Cairo: Head of the IMF mission in Cairo Chris Jarvis (L), Egypt’s Finance Minister Amr El-Garhy (C) and Central Bank Governor Tarek Amer (R) attend a news conference on Thursday.—Reuters
CAIRO: The International Monetary Fund has reached an initial agreement with Egypt for $12 billion in funding over three years, the fund said on Thursday.
The Egyptian government hopes the deal will provide a lifeline amid a dollar shortage, dwindling foreign reserves and an economy battered by years of unrest.
The agreement, which will have to be ratified by the IMF and Egyptian authorities, will require Cairo to undertake economic reforms.
“Egypt is a strong country with great potential but it has some problems that need to be fixed urgently,” a statement from the fund said quoting the head of its delegation to Egypt, Chris Jarvis.
Jarvis said in a press conference that the IMF was looking to Egypt’s parliament to pass a value added tax law.
The IMF’s Extended Fund Facility is aimed at countries with payment imbalances and tepid growth to aid structural reforms, according to the fund’s website.

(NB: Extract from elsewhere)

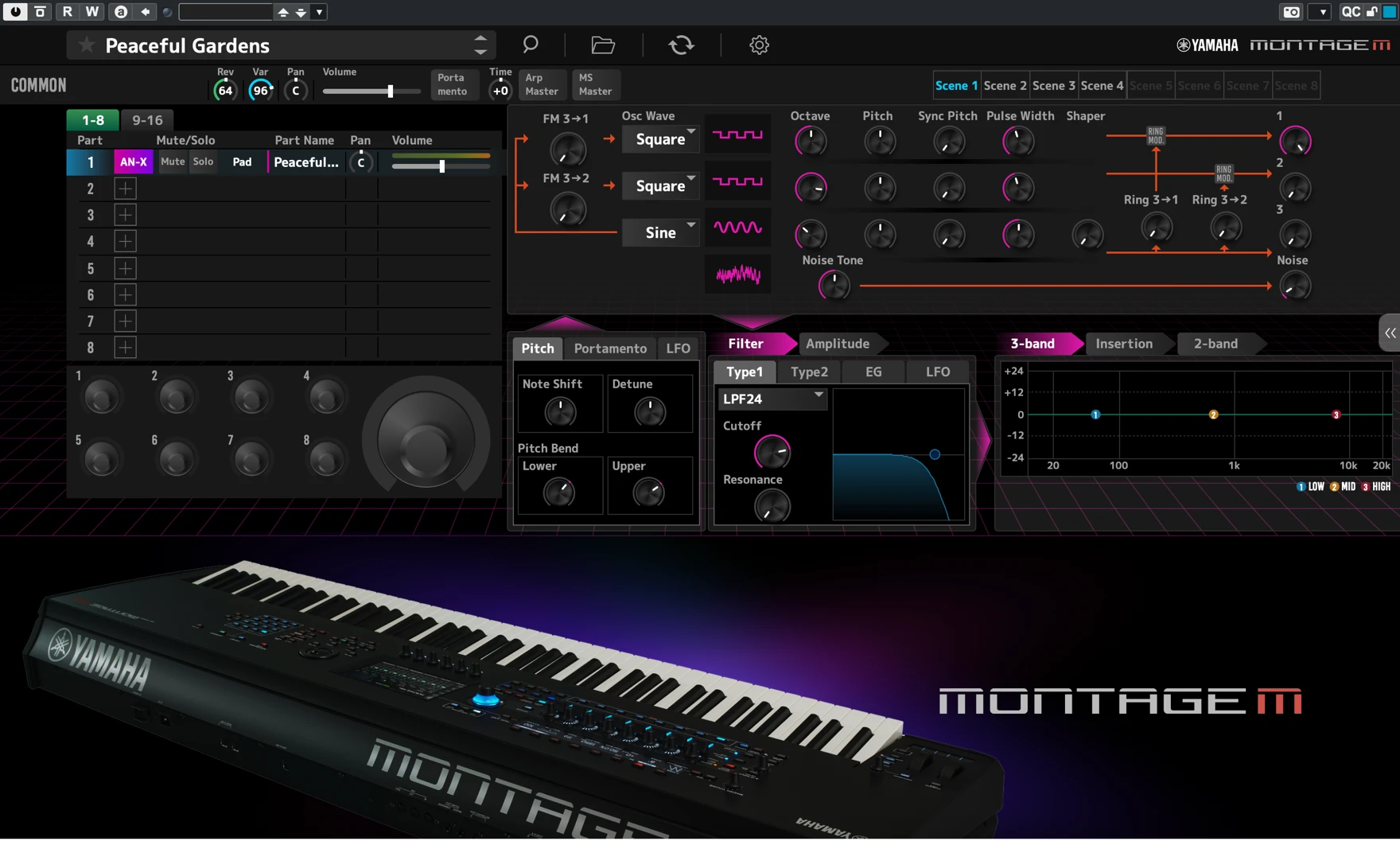Solo Part 1

pyautogui.click(x=203, y=162)
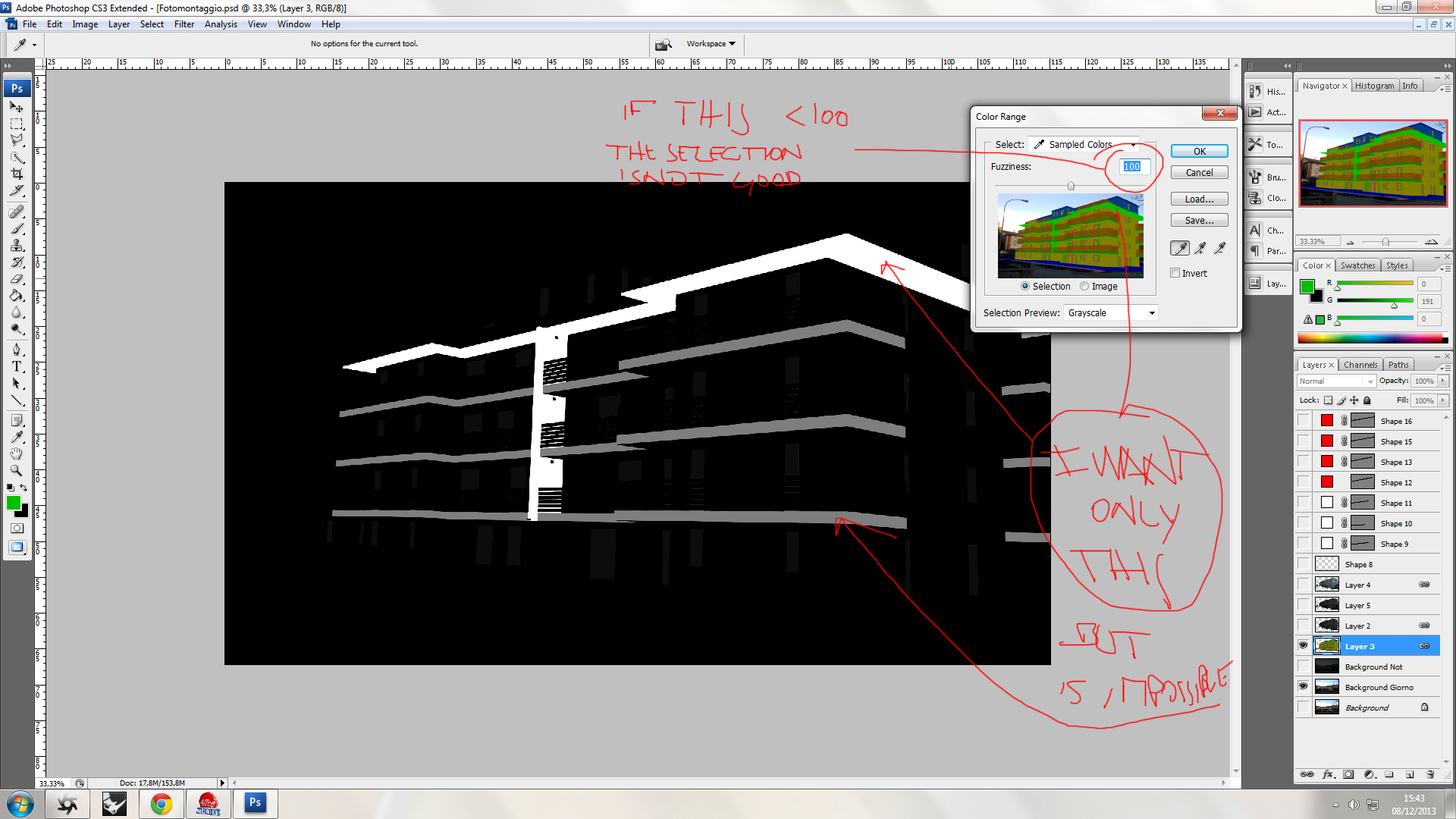Click OK in Color Range dialog
Viewport: 1456px width, 819px height.
(1199, 151)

Analysts have said the IMF also pushed for a more flexible exchange rate for the Egyptian pound, which the government has been propping up amid capital controls.
The shortage has affected imports and created a flourishing black market trade that the government fought unsuccessfully.
Jarvis said the goal was to have no foreign currency shortage and to create a “balance between supply and demand.” President Abdel Fattah al-Sisi has been preparing public opinion for the economic reform measures, including further subsidy cuts.
Although the funding is spread out over three years, the IMF will be looking for a quick implementation of the reform measures.
“The IMF would like to see change right now, not delayed,” said Angus Blair, president of the economy think tank Signet.
Egypt has been in tentative negotiations for an IMF loan since the ouster of president Hosni Mubarak in a 2011 uprising that set off years of political turmoil culminating in the military overthrow of his Islamist successor two years later.
Mohamed Morsi’s ouster in 2013 unleashed a bloody police crackdown on Islamists and jihadist attacks that have decimated tourism, a key dollar earner for Egypt.
With tourist revenues and foreign remittances down, the country’s foreign reserves have fallen to $15.5bn (13.9bn euros).